▼ あなたの心音を知った日
耳を塞いでも、音は俺を苛む。
常に俺は音に苛まれる。朝も昼も夜も、世界は余りにうるさ過ぎた。
都会なんか最悪だ。音、音、音。音の嵐は俺を追い詰めようとするかのように止むことを知らない。常に爆音で鳴り響く世界。
「機嫌悪いね、寝れない?」
問題ばかり起こす俺を見かね一龍が付けた、何人目かの教育係だとかいう男がロウソクの薄明かりに照らしていた分厚い本から視線を上げて微笑む。
「耳は制御しにくいだろうね。人の耳は音を勝手に拾うから」
「…あんたが言ってる報告も、向こうの職員たちの陰口も全部な」
「おや、それは困った」
私は君の気に触ることを言っていたかな、と白々しくメイは言う。ああ、白々しい。
聞いていた程じゃない、いい子ですよ、なんて、一龍に取り入ろうとする魂胆が見え透いていて反吐が出る。昼間はまた暴れた俺に辟易していたくせに。
「寝れないなら…そうだね、本でも読む?」
「…いらね」
「おや、残念」
心拍も血圧も変わらない。嘘はついていないのか、嘘にもならない軽口か。平常心のままメイはにこりと微笑み本に栞を挟み椅子を引いた。
「じゃあこうしよう」
そうして伸ばされた腕に身構えれば、ベッドがぎしりと小さく軋む。
俯せに、顔だけメイに向けていた俺にまっすぐ伸ばされた両手。頬をかすめ伸ばされた腕は、そのまま優しく俺の耳を覆う。
世界を埋め尽くす音が、メイの脈音に遮られる。メイの声がフィルターを一枚噛ませたように微かに篭って響いた。
「俺の手はね、魔法が使えるんだ」
嘘だ。
「俺の手は音を遮るんだよ、ゼブラ。君を邪魔する音はもう聞こえない」
嘘だ。
真っ赤なウソだというのに、こいつは心音すら嘘をつくらしい。乱れない心音。それとも本気で言っているのか。そんなはずは無かった、まだ世界は騒音で溢れている。

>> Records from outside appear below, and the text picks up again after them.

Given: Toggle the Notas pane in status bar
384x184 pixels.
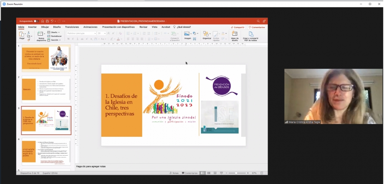Looking at the screenshot, I should click(174, 173).
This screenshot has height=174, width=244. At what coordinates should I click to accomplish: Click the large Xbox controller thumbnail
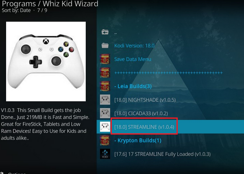coord(46,61)
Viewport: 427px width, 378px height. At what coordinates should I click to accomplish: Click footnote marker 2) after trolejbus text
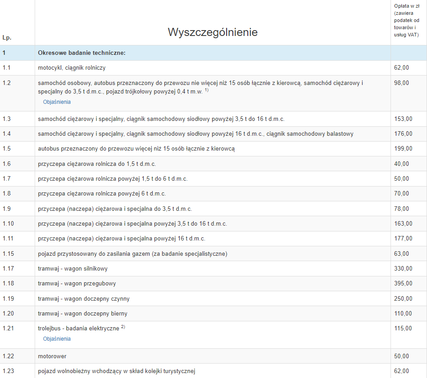click(x=123, y=327)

だけれどその騒音の中で一定に刻まれる脈音だけが、切り取ったように際立つ。
「ほら、これなら寝られるだろう?」
馬鹿言え、てめぇの脈音が煩くて寝れねぇよ。そう言い返そうとした時、そのまま枕に頭を押し付けられ無理やり黙らされた。
しぶしぶされるがままになりながら、変わらず見下ろしてくるメイを睨むように見上げる。ゆっくりとした心音は、どちらかと言えばリラックスしているようだ。
そのうち疲れて止めるか、寝ない俺に諦めるだろうと踏んでいた。だけれど頬の下敷きになった硬い手のひらの感覚と、ゆっくり響く秒針の音に合わせる様に規則的に脈打つ心音を聞いていると、気がつかない間に意識は落ちていて、気がつけば朝だった。再び溢れかえる騒音。メイの姿は無かった。
こんな音の中で日が登りきるまで寝たのはひどく久々で、寝すぎだとでもいうように背中がばきりと音を立てる。自分でもひどく衝撃だった。寝ぼける頭のまま枕を抱きしめるようにベッドに転がるが、二度寝はとても出来そうにない。
「ええ、いい子ですよ」
喧騒にまぎれるメイの声を鼓膜が拾う。その声に耳をそばだてると、電話のようで相手の声は聞き取りにくい。
「まだ寝てます。はは、相変わらずやんちゃは過ぎますけど」
可愛いもんですよ、とメイの柔らかな声。
こいつ、本気で言っているのかと寝ぼける頭で疑うが心音までは聞こえない。ああだけど、メイは心音すら嘘をつくから当てにならないと昨夜学習したばかりだ。
他愛の無い会話を進めるメイから無理矢理鼓膜を引き戻し、昨夜メイにされたように両耳を手のひらで塞ぐ。喧騒に、一際煩い自身の鼓動が追加される。
ヘッドホンや耳栓なんて意味は無かった。それでも耳は音を拾うのだ。
もうちょっとしたら、起きて、修行だ。
腹減った。もぞりと身じろげばシーツがシワを刻む。遠くで俺を呼ぶ声がする。
「ゼブラ、ゼブラ、起きた?」
「ん」
「起きたら食堂へおいで、ご飯ができてるよ」
「…ん」
手を耳から離し、ベッドから落ちるように起きる。
起きて、飯食って、修行して。
あと数日もすればあいつも愛想を尽かしていい子だなんて言えなくなるだろうから、それまで嘘に騙されてやるのもいい。
今日も世界は騒音で溢れている。